- **INPUT DATA**:
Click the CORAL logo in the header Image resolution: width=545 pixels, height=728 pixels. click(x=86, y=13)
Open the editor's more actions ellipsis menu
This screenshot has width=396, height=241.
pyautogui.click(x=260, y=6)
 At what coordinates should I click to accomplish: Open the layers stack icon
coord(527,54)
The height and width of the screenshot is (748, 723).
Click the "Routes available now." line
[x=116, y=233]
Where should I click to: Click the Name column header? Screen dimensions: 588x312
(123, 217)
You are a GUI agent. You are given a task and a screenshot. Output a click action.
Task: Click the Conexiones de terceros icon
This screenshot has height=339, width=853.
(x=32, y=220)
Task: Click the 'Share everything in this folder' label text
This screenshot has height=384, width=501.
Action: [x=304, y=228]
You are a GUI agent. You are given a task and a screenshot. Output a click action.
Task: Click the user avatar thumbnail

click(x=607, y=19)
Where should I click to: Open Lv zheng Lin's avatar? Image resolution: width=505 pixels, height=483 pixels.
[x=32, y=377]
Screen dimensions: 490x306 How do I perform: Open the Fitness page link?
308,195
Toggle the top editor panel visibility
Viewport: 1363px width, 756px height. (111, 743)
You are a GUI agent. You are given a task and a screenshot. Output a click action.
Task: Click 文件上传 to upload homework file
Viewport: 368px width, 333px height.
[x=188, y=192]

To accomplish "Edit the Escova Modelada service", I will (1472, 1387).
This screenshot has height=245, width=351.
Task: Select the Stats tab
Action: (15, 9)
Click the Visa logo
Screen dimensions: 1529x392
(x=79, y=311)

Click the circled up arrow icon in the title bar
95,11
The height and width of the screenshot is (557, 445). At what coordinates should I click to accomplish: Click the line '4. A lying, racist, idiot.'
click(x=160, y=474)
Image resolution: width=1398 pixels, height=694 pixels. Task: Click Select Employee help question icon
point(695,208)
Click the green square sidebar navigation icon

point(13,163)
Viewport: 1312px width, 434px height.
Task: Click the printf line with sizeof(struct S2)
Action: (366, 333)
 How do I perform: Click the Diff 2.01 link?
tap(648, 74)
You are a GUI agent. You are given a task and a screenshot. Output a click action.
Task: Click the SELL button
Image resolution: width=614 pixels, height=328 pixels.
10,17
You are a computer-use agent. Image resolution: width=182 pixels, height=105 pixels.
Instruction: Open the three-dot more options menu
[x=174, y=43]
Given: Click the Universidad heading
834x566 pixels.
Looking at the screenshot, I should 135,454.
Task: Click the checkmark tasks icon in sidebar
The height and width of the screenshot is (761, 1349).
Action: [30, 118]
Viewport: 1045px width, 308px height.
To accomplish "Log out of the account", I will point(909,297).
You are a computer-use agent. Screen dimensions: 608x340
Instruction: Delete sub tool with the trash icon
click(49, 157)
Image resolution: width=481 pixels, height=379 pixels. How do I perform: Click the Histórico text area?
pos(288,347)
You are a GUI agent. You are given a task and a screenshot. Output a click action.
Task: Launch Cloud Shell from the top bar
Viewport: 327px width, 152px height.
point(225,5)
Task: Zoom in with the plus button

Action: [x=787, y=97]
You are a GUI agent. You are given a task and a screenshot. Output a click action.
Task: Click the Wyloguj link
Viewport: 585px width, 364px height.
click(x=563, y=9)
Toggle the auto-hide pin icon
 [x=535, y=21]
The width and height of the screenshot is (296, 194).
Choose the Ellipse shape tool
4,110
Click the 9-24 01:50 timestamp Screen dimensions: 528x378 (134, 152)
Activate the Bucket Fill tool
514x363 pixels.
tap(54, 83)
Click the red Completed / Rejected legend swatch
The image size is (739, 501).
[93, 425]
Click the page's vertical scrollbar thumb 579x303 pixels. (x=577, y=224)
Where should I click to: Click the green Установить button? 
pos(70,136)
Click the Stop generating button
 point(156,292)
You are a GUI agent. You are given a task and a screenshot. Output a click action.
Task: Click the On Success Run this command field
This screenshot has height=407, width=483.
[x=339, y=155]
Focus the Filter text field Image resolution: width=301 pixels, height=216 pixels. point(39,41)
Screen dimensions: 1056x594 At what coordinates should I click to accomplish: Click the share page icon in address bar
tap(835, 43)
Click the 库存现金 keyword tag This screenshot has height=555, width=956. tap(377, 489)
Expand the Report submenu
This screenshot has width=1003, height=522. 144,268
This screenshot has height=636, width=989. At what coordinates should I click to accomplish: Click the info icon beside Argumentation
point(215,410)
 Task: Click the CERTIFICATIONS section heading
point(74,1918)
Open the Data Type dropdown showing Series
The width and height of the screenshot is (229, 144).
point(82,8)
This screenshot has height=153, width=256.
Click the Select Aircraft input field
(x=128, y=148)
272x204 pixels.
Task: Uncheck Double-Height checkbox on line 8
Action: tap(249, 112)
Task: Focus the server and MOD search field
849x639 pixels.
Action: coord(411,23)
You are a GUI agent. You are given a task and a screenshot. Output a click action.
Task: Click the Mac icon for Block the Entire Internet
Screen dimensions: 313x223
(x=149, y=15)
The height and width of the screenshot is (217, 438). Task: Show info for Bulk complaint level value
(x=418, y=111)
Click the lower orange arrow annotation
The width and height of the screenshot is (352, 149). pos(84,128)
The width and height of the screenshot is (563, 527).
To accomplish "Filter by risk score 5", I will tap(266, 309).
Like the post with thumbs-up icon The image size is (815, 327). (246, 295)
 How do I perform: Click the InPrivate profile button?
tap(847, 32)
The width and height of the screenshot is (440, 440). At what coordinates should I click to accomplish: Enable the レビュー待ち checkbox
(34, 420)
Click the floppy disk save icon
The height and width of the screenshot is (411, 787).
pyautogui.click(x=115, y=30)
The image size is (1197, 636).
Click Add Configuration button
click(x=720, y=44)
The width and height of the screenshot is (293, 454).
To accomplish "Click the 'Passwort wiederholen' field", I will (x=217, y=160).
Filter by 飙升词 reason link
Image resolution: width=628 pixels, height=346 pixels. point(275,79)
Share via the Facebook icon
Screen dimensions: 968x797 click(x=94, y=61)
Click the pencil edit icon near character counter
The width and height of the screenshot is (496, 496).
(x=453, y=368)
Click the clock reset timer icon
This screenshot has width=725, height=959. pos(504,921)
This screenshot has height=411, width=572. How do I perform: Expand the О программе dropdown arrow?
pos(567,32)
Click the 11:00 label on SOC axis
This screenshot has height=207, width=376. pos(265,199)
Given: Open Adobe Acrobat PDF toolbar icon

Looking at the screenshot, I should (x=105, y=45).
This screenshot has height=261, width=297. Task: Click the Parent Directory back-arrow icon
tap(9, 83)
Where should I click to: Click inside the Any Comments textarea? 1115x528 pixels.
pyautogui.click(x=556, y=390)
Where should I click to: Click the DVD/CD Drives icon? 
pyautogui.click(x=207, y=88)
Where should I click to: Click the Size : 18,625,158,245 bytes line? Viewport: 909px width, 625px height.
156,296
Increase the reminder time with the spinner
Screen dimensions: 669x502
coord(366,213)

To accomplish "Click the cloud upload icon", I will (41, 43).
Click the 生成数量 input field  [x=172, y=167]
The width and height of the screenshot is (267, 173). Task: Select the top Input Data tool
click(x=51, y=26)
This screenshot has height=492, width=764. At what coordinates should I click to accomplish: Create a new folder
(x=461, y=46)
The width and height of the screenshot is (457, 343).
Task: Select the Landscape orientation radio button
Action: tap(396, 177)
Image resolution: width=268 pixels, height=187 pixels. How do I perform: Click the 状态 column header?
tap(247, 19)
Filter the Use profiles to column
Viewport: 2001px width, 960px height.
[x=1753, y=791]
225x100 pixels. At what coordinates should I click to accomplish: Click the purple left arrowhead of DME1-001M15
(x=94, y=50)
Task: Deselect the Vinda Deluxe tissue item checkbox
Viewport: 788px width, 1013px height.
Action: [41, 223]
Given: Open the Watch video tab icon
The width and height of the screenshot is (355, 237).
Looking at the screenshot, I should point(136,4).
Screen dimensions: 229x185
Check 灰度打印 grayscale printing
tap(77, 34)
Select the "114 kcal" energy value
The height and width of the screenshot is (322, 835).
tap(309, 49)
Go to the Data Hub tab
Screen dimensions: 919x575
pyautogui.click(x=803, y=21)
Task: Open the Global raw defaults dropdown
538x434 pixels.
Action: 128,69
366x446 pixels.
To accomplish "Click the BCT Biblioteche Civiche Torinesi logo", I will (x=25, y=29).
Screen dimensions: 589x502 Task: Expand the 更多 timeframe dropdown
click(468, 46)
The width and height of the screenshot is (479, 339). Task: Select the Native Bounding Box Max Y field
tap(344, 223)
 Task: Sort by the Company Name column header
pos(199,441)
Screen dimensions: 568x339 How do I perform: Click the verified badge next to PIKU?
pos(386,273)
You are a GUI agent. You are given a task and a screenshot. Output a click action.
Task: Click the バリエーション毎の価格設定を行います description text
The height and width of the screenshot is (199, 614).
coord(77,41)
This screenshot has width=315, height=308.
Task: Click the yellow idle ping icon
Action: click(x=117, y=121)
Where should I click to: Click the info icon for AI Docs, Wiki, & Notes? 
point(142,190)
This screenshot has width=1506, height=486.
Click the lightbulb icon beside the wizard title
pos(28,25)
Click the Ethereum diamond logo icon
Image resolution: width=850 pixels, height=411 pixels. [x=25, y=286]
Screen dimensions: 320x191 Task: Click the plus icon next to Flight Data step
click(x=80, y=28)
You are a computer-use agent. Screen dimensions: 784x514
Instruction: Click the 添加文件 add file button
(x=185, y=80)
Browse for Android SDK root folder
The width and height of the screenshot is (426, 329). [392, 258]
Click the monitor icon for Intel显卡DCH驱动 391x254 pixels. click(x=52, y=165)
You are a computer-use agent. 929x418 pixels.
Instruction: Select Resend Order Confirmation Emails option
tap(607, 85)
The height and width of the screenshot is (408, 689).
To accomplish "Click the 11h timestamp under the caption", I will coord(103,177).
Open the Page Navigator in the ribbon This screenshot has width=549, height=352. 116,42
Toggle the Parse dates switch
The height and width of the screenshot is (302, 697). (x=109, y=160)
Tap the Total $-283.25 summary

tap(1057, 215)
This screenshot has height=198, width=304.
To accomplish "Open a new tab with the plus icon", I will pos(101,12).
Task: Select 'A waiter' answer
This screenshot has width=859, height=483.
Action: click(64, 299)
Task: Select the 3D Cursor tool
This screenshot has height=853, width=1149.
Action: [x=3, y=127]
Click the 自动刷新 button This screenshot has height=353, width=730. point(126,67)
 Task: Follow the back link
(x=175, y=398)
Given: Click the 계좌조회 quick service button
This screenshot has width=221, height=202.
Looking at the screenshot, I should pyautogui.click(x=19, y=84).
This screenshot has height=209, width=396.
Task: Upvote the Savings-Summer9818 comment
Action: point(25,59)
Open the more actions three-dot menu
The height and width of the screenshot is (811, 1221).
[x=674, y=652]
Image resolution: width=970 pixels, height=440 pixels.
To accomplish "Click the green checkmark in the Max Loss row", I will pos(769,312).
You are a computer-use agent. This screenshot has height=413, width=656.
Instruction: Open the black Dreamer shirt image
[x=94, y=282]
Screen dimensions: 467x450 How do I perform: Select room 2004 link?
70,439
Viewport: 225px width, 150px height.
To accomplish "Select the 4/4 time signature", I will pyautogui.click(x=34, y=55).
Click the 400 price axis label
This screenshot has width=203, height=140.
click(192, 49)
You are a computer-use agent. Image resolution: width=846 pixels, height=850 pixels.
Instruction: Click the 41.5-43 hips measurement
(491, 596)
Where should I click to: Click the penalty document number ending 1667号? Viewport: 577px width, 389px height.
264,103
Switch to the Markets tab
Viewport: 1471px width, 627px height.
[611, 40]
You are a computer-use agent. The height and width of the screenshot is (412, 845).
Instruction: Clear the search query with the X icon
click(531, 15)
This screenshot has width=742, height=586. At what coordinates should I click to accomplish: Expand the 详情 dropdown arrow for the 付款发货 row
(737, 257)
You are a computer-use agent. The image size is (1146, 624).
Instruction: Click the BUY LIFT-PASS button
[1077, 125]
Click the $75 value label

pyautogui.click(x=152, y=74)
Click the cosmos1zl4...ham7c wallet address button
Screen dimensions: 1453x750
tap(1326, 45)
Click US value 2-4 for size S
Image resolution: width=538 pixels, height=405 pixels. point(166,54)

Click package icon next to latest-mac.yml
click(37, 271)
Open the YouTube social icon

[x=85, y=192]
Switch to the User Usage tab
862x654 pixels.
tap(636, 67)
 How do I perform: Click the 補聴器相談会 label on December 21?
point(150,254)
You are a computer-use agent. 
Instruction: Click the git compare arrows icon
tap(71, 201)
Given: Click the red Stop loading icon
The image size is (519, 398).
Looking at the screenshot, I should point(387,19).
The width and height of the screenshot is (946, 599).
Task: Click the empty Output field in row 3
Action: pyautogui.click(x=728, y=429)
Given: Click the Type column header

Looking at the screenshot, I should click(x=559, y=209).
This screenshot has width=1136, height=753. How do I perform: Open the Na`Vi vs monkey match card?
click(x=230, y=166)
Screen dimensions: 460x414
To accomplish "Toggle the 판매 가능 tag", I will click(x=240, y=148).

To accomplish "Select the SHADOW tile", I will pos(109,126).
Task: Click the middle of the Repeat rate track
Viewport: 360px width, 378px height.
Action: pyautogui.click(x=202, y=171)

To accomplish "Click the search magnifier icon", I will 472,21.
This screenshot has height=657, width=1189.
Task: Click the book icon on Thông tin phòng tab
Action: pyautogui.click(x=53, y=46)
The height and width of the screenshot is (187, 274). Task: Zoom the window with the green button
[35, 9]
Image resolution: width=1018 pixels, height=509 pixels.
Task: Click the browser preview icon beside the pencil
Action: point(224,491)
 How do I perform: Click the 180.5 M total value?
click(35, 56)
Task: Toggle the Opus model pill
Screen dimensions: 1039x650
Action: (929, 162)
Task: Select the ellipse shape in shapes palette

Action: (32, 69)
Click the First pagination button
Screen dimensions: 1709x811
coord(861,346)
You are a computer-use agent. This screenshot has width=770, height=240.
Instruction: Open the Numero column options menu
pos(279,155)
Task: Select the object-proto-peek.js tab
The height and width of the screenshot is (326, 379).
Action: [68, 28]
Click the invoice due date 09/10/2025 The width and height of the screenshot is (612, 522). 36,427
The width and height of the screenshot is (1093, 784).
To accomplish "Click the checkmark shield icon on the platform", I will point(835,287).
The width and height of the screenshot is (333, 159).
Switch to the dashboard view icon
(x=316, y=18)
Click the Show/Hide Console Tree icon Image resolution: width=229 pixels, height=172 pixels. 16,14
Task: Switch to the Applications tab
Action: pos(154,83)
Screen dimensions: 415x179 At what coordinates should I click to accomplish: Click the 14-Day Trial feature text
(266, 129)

- **PROBLEM DETAILS**: Only lines holding the word "upload" are wanted here; copy each from the listing.

- **EXERCISE OUTPUT**:
Task: Click 文件上传 to upload homework file
To accomplish "Click the cloud upload icon", I will (41, 43).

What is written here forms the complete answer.